ABOUT THIS EXERCISE
The entire listing below is to be reproduced exactly.

RECORDS FOR THIS EXERCISE
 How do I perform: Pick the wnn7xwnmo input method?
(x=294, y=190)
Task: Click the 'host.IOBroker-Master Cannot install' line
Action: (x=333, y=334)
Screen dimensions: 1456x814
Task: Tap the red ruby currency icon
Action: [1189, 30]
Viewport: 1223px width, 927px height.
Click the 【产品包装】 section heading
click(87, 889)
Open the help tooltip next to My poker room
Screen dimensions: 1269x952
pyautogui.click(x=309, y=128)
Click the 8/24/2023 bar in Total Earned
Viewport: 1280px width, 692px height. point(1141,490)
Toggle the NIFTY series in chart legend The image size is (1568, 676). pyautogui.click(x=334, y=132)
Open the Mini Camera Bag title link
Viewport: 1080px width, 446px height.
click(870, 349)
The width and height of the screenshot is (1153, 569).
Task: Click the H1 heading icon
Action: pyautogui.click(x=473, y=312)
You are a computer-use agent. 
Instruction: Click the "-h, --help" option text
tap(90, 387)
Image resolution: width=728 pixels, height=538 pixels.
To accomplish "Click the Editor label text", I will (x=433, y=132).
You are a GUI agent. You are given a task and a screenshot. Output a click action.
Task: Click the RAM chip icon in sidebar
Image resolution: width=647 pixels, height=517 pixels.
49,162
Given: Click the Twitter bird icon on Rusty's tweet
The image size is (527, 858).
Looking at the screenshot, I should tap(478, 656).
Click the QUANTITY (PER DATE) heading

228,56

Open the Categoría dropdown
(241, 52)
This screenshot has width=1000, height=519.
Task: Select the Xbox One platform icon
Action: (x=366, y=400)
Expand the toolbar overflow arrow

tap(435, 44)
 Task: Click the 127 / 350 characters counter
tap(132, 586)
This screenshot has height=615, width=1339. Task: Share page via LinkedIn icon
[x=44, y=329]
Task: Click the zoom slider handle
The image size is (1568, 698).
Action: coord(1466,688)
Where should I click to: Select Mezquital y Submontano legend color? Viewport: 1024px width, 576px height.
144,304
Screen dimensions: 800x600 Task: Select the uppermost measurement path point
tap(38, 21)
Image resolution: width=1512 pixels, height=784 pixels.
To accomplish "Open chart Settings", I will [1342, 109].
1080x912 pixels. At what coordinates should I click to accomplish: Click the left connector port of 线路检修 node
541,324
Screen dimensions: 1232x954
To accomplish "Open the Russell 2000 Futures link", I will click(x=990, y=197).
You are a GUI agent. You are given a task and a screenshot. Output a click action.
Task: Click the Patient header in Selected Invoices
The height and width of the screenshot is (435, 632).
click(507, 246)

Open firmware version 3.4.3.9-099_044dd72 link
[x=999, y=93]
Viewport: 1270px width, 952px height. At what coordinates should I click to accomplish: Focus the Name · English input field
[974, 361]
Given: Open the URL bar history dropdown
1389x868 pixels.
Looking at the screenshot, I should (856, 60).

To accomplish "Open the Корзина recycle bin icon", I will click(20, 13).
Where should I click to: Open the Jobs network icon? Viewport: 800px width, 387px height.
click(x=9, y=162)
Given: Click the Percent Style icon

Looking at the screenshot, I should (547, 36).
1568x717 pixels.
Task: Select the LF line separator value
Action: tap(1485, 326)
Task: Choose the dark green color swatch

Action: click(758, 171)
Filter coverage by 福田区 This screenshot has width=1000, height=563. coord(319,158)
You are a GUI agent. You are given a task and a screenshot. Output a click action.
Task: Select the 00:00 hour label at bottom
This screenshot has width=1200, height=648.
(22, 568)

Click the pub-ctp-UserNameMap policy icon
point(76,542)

SOLUTION FOR THIS TASK
 How do I perform: Pick the wnn7xwnmo input method?
(x=294, y=190)
Task: Click the 'host.IOBroker-Master Cannot install' line
Action: (x=333, y=334)
Screen dimensions: 1456x814
Task: Tap the red ruby currency icon
Action: [1189, 30]
Viewport: 1223px width, 927px height.
Click the 【产品包装】 section heading
click(87, 889)
Open the help tooltip next to My poker room
Screen dimensions: 1269x952
pyautogui.click(x=309, y=128)
Click the 8/24/2023 bar in Total Earned
Viewport: 1280px width, 692px height. point(1141,490)
Toggle the NIFTY series in chart legend The image size is (1568, 676). pyautogui.click(x=334, y=132)
Open the Mini Camera Bag title link
Viewport: 1080px width, 446px height.
click(870, 349)
The width and height of the screenshot is (1153, 569).
Task: Click the H1 heading icon
Action: pyautogui.click(x=473, y=312)
You are a computer-use agent. 
Instruction: Click the "-h, --help" option text
tap(90, 387)
Image resolution: width=728 pixels, height=538 pixels.
To accomplish "Click the Editor label text", I will (x=433, y=132).
You are a GUI agent. You are given a task and a screenshot. Output a click action.
Task: Click the RAM chip icon in sidebar
Image resolution: width=647 pixels, height=517 pixels.
49,162
Given: Click the Twitter bird icon on Rusty's tweet
The image size is (527, 858).
Looking at the screenshot, I should tap(478, 656).
Click the QUANTITY (PER DATE) heading

228,56

Open the Categoría dropdown
(241, 52)
This screenshot has width=1000, height=519.
Task: Select the Xbox One platform icon
Action: (x=366, y=400)
Expand the toolbar overflow arrow

tap(435, 44)
 Task: Click the 127 / 350 characters counter
tap(132, 586)
This screenshot has height=615, width=1339. Task: Share page via LinkedIn icon
[x=44, y=329]
Task: Click the zoom slider handle
The image size is (1568, 698).
Action: coord(1466,688)
Where should I click to: Select Mezquital y Submontano legend color? Viewport: 1024px width, 576px height.
144,304
Screen dimensions: 800x600 Task: Select the uppermost measurement path point
tap(38, 21)
Image resolution: width=1512 pixels, height=784 pixels.
To accomplish "Open chart Settings", I will [1342, 109].
1080x912 pixels. At what coordinates should I click to accomplish: Click the left connector port of 线路检修 node
541,324
Screen dimensions: 1232x954
To accomplish "Open the Russell 2000 Futures link", I will click(x=990, y=197).
You are a GUI agent. You are given a task and a screenshot. Output a click action.
Task: Click the Patient header in Selected Invoices
The height and width of the screenshot is (435, 632).
click(507, 246)

Open firmware version 3.4.3.9-099_044dd72 link
[x=999, y=93]
Viewport: 1270px width, 952px height. At what coordinates should I click to accomplish: Focus the Name · English input field
[974, 361]
Given: Open the URL bar history dropdown
1389x868 pixels.
Looking at the screenshot, I should (856, 60).

To accomplish "Open the Корзина recycle bin icon", I will click(20, 13).
Where should I click to: Open the Jobs network icon? Viewport: 800px width, 387px height.
click(x=9, y=162)
Given: Click the Percent Style icon

Looking at the screenshot, I should (547, 36).
1568x717 pixels.
Task: Select the LF line separator value
Action: tap(1485, 326)
Task: Choose the dark green color swatch

Action: click(758, 171)
Filter coverage by 福田区 This screenshot has width=1000, height=563. coord(319,158)
You are a GUI agent. You are given a task and a screenshot. Output a click action.
Task: Select the 00:00 hour label at bottom
This screenshot has width=1200, height=648.
(22, 568)

Click the pub-ctp-UserNameMap policy icon
point(76,542)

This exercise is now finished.